Generated by Azure AI on June 24, 2024

What do you do with sites that need a single table of data updated? These are sites which are totally static, except for this one thing…

For instance, we have a client for which we built a static site. But they have a page which lists all the locations where you can buy their stuff. This list changes a lot. They don’t want to keep calling (and paying) us to update this, so they want an interface where they can manage the list themselves. The list couldn’t be more simple – if you implement in SQL, it’s a flat, five-column database table.

This happens a lot – the sites are all static except for one element, be it a list of locations, events, the ubiquitous “Latest News,” etc.

Some common themes

  1. The table is self-contained – it has no foreign keys to any other table (indeed, it’s the only table in the database). It is an island of data unto itself.

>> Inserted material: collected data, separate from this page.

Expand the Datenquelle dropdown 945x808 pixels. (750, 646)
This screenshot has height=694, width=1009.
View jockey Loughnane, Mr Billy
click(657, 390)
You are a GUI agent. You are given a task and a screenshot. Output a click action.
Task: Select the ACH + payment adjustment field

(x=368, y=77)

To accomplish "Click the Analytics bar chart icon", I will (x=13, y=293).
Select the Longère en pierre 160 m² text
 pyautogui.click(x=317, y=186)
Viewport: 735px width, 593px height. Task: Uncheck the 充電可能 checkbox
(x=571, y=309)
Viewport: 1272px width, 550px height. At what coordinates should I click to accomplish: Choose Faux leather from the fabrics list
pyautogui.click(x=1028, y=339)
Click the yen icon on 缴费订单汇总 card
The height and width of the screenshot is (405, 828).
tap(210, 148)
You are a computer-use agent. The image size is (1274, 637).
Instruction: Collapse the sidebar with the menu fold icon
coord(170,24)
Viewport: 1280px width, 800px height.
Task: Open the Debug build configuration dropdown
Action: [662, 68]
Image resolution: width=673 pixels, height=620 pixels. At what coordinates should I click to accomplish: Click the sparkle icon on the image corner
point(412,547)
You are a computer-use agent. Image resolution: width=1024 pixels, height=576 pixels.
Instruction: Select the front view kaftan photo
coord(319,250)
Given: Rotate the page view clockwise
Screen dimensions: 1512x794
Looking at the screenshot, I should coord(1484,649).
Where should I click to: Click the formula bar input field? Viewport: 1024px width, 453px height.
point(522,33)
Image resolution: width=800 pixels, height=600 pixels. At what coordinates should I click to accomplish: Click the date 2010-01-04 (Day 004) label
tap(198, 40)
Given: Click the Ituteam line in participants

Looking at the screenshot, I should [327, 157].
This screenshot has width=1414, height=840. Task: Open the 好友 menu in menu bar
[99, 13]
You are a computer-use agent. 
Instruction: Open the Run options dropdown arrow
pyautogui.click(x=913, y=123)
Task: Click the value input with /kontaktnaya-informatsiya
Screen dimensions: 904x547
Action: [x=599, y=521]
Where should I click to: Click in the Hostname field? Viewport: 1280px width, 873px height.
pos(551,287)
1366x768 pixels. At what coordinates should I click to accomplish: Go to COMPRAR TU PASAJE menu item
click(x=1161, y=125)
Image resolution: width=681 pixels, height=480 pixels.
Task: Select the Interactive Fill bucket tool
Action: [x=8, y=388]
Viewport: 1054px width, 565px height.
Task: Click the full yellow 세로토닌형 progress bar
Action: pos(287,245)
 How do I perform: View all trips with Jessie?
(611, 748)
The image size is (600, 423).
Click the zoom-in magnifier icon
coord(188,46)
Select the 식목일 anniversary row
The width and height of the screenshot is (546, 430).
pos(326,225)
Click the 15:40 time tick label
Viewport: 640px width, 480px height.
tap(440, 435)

  2. The “objects” often extend past the “page” or “post” model (more fields are needed), so this precludes using a blogging system.

  3. You can do the display logic in some other manner. All you need is a way for the users to administer the data.

  4. Access is binary. One password gives the bearer access to the whole thing.

So what do you do? The idea is to do something as simple and fast as possible, with as little repetitive coding as you can get away with.

So, how do you handle it?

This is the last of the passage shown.